One thing I was determined not to do: make my children in any way feel guilty if they did something to upset me My mother, if we had somehow offended (usually by quarrelling with each other) would say, 'What have I done to deserve this?' And I never said that to either of my sons, no matter what the provocation.

Iam64 Tue 14-Jan-14 07:28:19

Anno, my feeling is we learn lots about life, and parenting, from our parents. One thing that neither I, nor my sisters, ever say to our children is 'go upstairs and put your happy head on". Mum struggled with arguments and anger, because in her family, there were rather too many. So, she was focussed on conflict avoidance wherever possible. That can be a Good Thing, but mum took it to extremes at times. We all need the freedom to express negative feelings, or to be cross at times.

thatbags Tue 14-Jan-14 07:42:50

Yes, I'm a good mother. Next question.

thatbags Tue 14-Jan-14 07:45:15

Seriously though, how could one not be if one starts from good principles, as I'm sure most, if not all, of us do/did? That doesn't mean one won't make mistakes, or do things which, with hindsight, one might have done differently. We're human and imperfect. I'm happy with that.

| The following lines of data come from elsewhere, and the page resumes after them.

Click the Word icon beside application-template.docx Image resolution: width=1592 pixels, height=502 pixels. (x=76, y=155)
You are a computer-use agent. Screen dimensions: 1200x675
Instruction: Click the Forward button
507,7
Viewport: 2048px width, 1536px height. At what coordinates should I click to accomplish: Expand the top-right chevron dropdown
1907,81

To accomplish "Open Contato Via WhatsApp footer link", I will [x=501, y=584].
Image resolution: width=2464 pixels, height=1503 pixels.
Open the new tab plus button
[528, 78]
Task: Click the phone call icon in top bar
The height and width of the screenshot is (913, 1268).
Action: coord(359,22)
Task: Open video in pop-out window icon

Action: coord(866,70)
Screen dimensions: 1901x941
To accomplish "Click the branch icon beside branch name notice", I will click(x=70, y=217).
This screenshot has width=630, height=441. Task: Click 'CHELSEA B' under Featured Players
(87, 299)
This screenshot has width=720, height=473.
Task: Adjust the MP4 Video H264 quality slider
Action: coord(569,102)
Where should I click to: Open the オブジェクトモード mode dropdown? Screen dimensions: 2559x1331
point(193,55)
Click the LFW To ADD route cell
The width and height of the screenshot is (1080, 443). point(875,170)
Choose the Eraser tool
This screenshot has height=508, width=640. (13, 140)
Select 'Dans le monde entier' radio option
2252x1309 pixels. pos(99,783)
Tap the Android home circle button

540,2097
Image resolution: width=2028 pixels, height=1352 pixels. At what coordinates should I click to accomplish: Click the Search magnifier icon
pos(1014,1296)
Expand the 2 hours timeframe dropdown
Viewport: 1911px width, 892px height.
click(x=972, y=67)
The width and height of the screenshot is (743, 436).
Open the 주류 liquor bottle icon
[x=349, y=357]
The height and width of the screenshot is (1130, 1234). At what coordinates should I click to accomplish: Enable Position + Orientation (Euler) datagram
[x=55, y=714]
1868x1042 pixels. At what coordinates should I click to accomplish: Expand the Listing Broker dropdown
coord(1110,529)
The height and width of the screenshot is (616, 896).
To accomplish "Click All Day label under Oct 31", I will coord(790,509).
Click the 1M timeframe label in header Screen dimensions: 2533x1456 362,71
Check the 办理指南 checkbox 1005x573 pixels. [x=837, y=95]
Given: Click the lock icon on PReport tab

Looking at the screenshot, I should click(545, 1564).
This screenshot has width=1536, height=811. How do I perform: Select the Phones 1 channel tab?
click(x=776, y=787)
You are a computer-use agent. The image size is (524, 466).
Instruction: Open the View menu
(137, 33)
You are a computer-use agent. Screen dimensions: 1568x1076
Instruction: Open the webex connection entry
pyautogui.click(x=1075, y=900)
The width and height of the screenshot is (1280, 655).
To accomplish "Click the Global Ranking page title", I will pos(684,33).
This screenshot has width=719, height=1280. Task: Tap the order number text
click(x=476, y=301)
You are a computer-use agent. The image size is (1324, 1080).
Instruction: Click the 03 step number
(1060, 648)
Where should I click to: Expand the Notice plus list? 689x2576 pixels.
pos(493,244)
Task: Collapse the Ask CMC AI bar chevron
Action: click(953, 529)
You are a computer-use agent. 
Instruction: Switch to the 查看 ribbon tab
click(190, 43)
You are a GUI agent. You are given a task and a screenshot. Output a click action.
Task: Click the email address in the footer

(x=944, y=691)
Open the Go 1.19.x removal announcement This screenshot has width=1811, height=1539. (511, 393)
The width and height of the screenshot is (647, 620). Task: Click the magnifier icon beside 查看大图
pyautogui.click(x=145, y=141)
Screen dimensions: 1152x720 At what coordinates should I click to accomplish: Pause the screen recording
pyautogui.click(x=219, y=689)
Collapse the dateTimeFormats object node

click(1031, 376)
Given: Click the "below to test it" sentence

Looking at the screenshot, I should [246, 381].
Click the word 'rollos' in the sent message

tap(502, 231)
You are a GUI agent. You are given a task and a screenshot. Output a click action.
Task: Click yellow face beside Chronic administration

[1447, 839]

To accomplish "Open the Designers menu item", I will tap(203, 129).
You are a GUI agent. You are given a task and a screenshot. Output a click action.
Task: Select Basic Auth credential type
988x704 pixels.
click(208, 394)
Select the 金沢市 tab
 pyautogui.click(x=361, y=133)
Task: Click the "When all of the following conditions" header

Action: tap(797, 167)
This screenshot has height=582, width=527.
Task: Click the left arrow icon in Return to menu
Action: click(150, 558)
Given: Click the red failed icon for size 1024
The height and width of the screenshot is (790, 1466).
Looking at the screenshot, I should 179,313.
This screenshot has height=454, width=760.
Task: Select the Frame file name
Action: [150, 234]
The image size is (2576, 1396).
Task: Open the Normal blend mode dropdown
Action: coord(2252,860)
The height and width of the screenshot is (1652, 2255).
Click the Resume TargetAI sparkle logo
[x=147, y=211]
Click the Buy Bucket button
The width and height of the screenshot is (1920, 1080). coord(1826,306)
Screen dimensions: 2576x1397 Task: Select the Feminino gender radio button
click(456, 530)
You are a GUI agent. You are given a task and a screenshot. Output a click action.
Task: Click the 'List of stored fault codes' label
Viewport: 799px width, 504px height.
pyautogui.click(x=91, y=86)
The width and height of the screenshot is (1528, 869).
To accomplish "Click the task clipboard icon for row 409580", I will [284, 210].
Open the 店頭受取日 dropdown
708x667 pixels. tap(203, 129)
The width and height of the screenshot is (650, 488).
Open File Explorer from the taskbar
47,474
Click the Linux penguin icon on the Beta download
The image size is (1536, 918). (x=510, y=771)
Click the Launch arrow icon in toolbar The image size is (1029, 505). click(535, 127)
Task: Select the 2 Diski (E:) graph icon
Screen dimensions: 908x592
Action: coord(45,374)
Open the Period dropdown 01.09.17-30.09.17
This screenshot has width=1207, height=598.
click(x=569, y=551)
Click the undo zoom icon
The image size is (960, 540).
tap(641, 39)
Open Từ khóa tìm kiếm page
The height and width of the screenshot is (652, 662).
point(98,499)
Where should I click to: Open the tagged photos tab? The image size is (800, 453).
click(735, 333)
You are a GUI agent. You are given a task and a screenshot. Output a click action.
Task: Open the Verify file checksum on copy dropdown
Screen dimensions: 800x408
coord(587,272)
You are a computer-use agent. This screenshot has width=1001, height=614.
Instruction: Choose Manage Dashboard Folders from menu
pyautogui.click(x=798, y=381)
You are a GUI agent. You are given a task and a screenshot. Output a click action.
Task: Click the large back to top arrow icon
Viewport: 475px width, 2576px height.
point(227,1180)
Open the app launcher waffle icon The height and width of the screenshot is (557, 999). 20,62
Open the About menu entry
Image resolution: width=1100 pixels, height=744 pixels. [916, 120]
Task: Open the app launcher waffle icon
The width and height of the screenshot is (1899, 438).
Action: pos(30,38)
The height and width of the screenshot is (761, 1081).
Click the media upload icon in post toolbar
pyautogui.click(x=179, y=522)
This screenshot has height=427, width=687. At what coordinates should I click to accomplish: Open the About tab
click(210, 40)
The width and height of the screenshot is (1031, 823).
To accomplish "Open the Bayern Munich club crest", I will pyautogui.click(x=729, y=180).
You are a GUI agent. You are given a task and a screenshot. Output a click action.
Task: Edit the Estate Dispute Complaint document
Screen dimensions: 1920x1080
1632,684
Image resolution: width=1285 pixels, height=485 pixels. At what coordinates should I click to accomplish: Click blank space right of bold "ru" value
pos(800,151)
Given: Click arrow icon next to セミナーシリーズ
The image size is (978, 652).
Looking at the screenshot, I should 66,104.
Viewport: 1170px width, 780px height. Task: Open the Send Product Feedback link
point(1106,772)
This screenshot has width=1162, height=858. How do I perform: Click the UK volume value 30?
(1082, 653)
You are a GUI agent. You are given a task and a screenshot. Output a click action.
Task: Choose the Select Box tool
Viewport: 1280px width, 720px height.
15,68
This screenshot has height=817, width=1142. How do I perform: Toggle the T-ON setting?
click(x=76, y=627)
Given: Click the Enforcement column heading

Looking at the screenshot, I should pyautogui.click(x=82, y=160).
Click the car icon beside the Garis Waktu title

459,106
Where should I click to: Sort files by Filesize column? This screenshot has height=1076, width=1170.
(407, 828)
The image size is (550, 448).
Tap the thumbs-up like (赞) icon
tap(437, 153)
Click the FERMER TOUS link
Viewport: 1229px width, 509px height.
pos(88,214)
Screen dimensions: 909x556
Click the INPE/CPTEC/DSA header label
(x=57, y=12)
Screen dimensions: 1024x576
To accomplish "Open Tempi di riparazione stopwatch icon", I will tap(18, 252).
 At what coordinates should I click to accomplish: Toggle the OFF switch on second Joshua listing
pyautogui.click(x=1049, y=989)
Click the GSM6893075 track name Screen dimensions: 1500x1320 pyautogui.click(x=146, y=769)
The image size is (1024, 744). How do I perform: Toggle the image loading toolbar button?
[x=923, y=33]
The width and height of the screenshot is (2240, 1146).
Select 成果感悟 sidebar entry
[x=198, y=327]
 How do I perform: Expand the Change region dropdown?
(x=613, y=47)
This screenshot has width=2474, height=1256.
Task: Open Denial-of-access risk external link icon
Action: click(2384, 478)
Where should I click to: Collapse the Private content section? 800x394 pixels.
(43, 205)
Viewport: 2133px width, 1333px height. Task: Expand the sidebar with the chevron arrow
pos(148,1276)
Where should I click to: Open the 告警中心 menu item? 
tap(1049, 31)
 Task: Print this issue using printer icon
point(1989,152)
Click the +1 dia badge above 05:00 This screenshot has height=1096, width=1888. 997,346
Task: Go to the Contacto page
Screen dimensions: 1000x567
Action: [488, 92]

thatbags Tue 14-Jan-14 07:45:58

And so, apparently, are my kids.

thatbags Tue 14-Jan-14 07:47:50

I held back from being so forthright but then I thought, Hell! I am a good mother. I'm proud of the way I brought/am bringing my daughters up. Why shouldn't I say so straightforwardly?

JessM Tue 14-Jan-14 08:05:25

Do we think there is a certain amount of luck in how things work out? We are not the only factor in how they turn out, are we, no matter how good we are as mothers?

absent Tue 14-Jan-14 08:06:46

Thank goodness for luck!

annodomini Tue 14-Jan-14 10:22:13

Iam64, 'conflict avoidance' is what my mother was all about. When the three of us had a shouting match she would run round and close all the windows. What would the neighbours say? It was only when I went to university that I discovered that other people had families who shouted at each other. What a relief that was.

broomsticks Tue 14-Jan-14 12:28:48

Well, I was a loving and very involved mother but I had a tendency to lose it and shout, if I'm honest. And when I think of some of the things I let my kids do my hair stands on end now.
Maybe a good enough mother, as they turned out fine. I'd never claim not to have made mistakes.

thatbags Tue 14-Jan-14 13:18:42

Yes, luck helps, and their having a good father/the mother having a decent partner, and agreeing on the most fundamental principles, e.g. honesty, kindness. Luck helps with everything probably.

TwiceAsNice Tue 14-Jan-14 17:08:43

My daughters say I was a good mother so that,s some proof I guess. My youngest says it all the time now she,s an adult and has always been very close to me, I have a good relationship with my older daughter too but she is not so demonstratively affectionate. I think I,m a great grandmother to my lovely 4 year old twin granddaughters and they are always telling me they love me which makes me cry with happiness. My own mother was not nice and I have always tried to be very different to her I hope I have succeeded. My children/grandchildren mean more to me than anyone.